• **Stored data**:
Segment Open

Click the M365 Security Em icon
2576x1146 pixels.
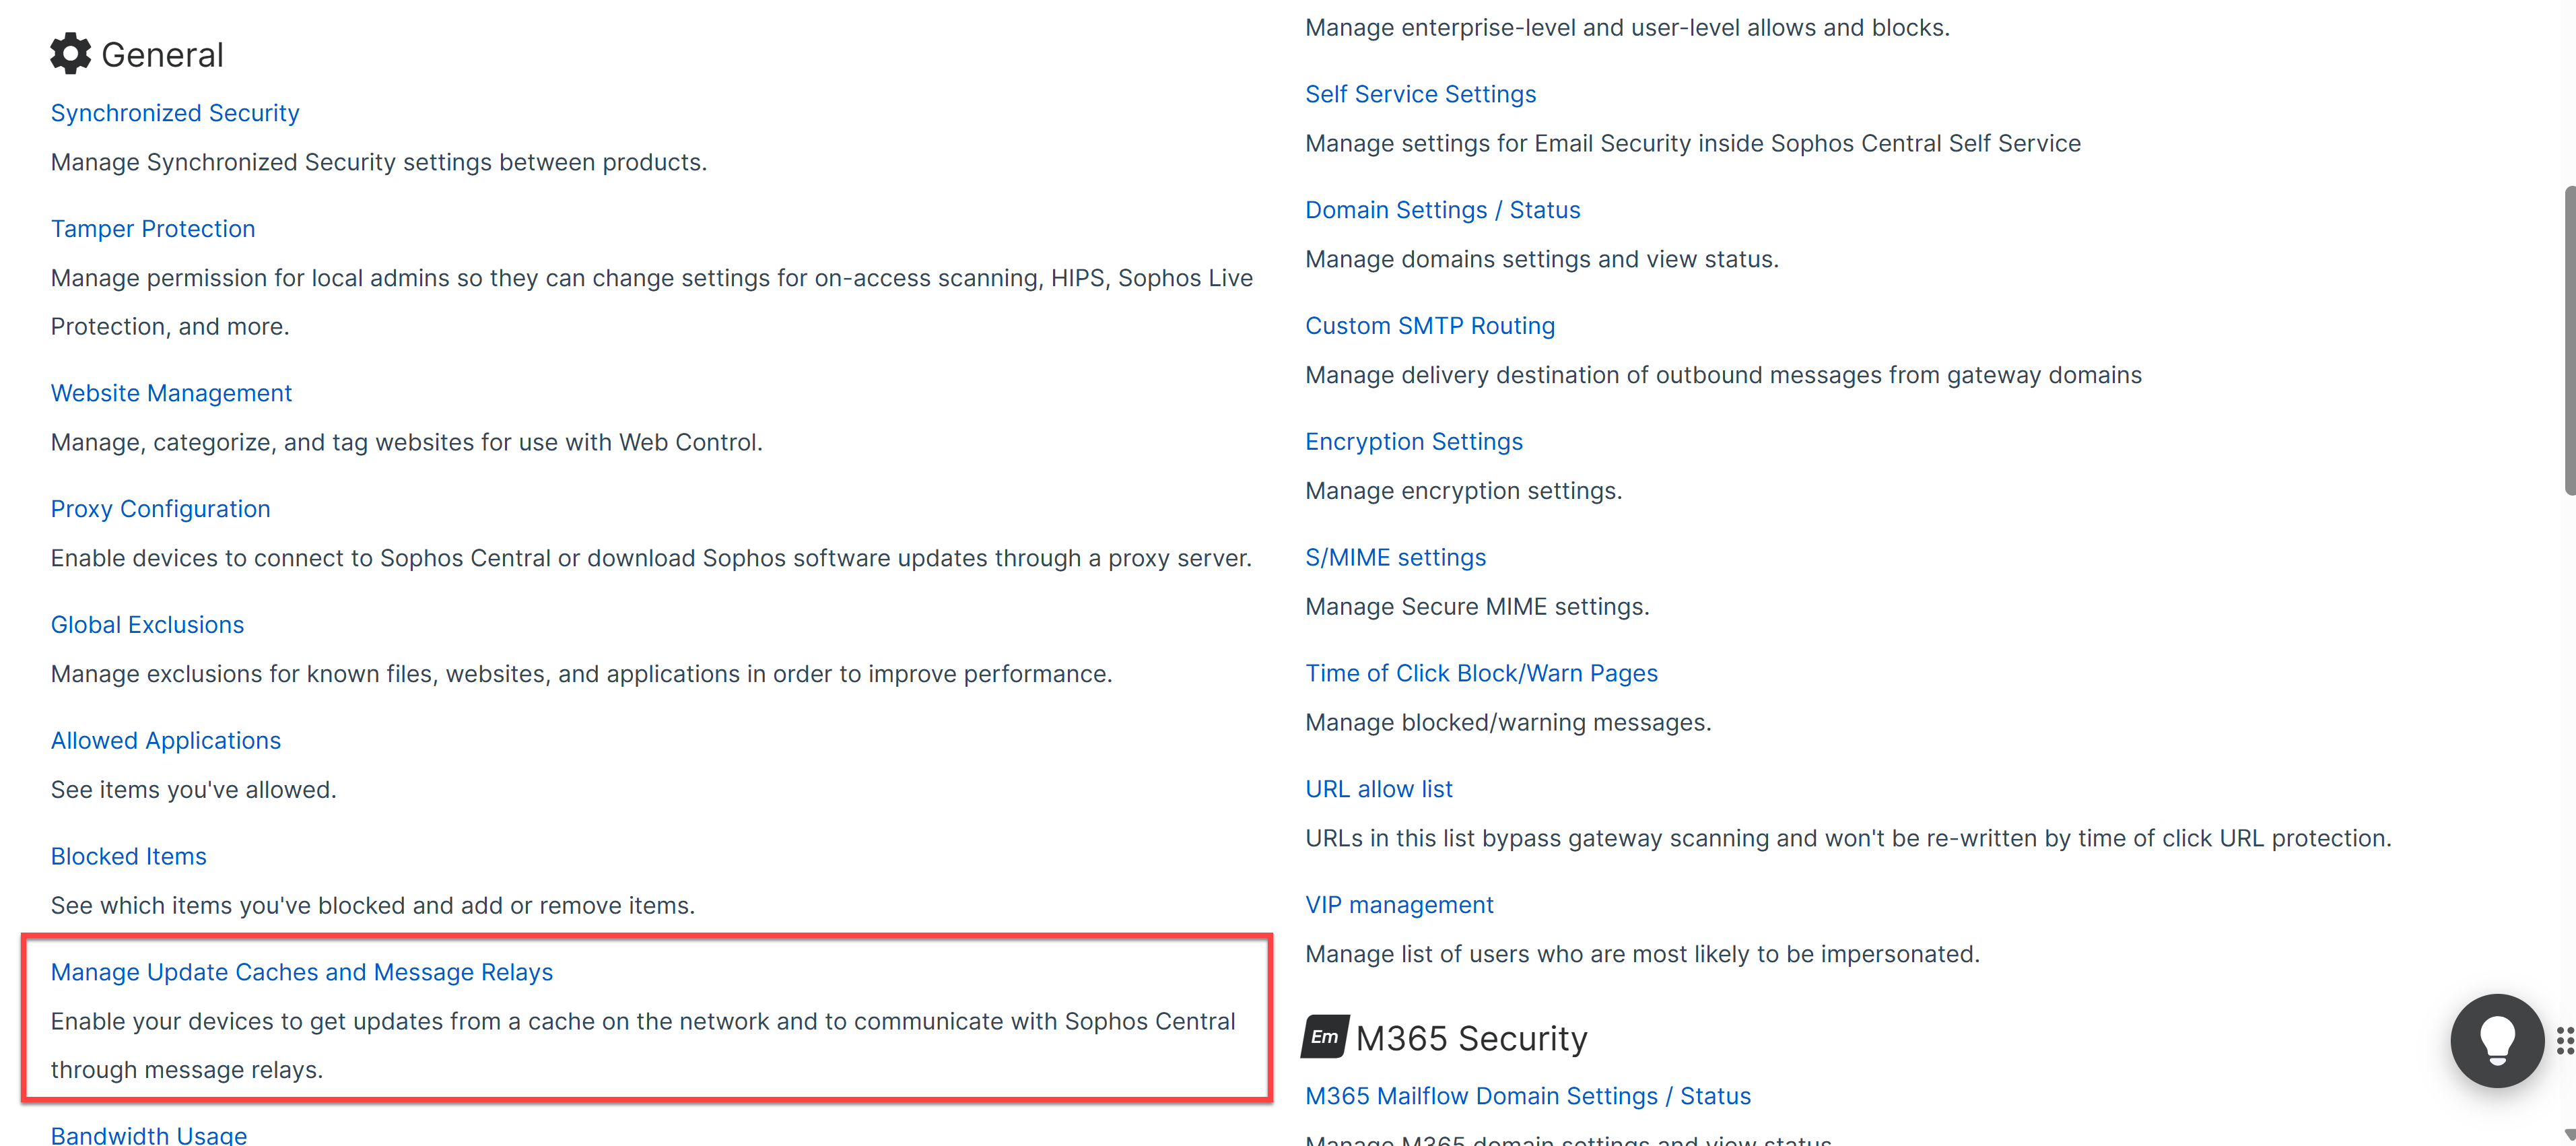tap(1325, 1037)
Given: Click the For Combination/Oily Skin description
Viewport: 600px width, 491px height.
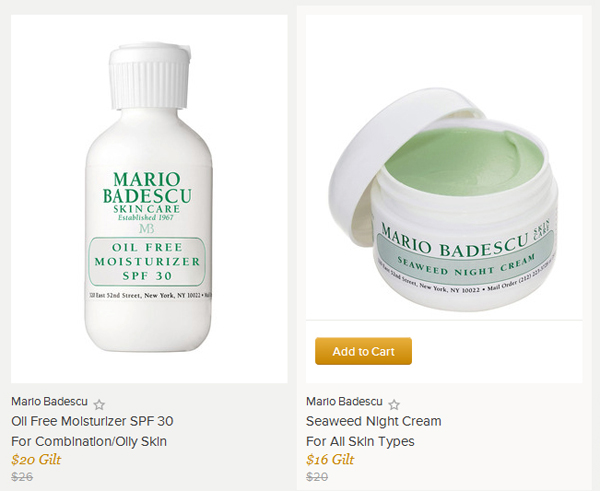Looking at the screenshot, I should coord(89,442).
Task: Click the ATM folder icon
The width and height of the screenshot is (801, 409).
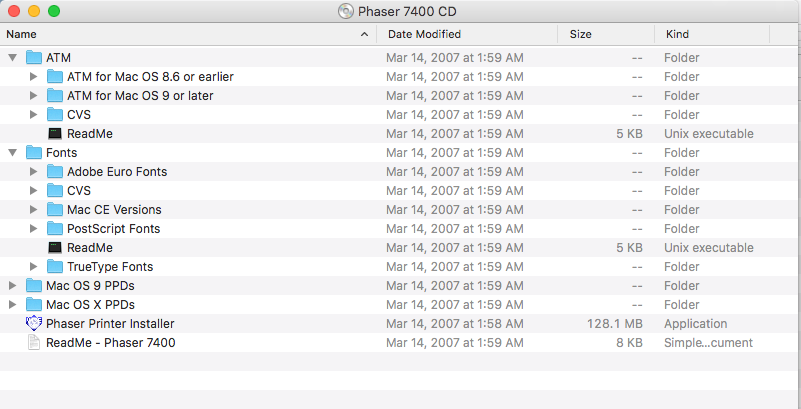Action: [34, 58]
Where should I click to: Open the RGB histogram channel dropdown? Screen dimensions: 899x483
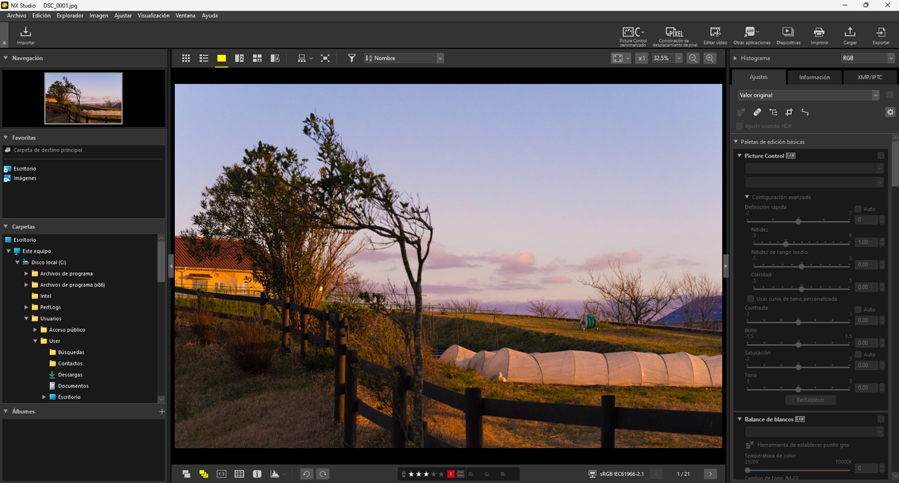click(867, 59)

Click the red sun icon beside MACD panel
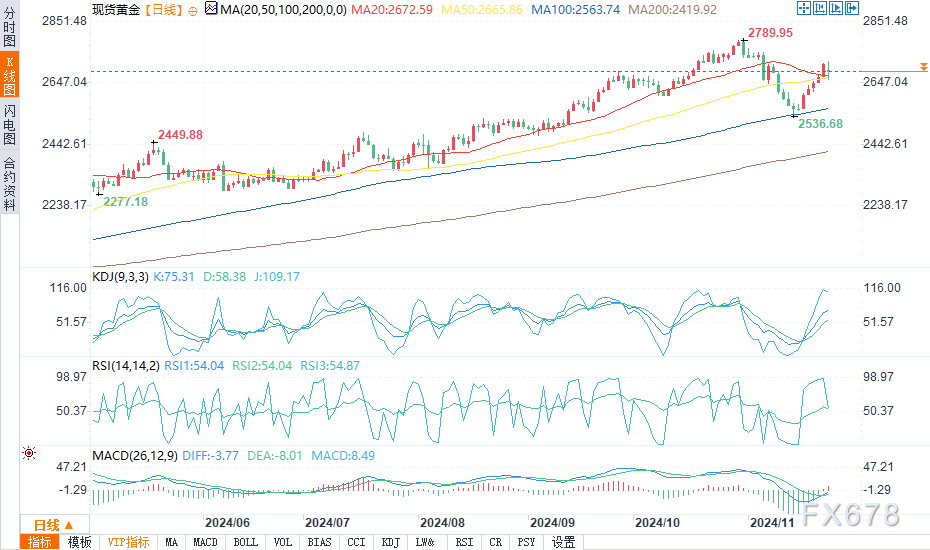click(x=28, y=453)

Segment Closed

• **WHAT TO DO**:
Your answer must be exactly the lines from the one with "Given: Click the" through the last line of the entries, both included, with no pictures; please add nothing else.

• **EXPECTED ANSWER**:
Given: Click the For Combination/Oily Skin description
Viewport: 600px width, 491px height.
Looking at the screenshot, I should coord(89,442).
Task: Click the ATM folder icon
The width and height of the screenshot is (801, 409).
Action: [34, 58]
Where should I click to: Open the RGB histogram channel dropdown? Screen dimensions: 899x483
click(867, 59)

Click the red sun icon beside MACD panel
click(x=28, y=453)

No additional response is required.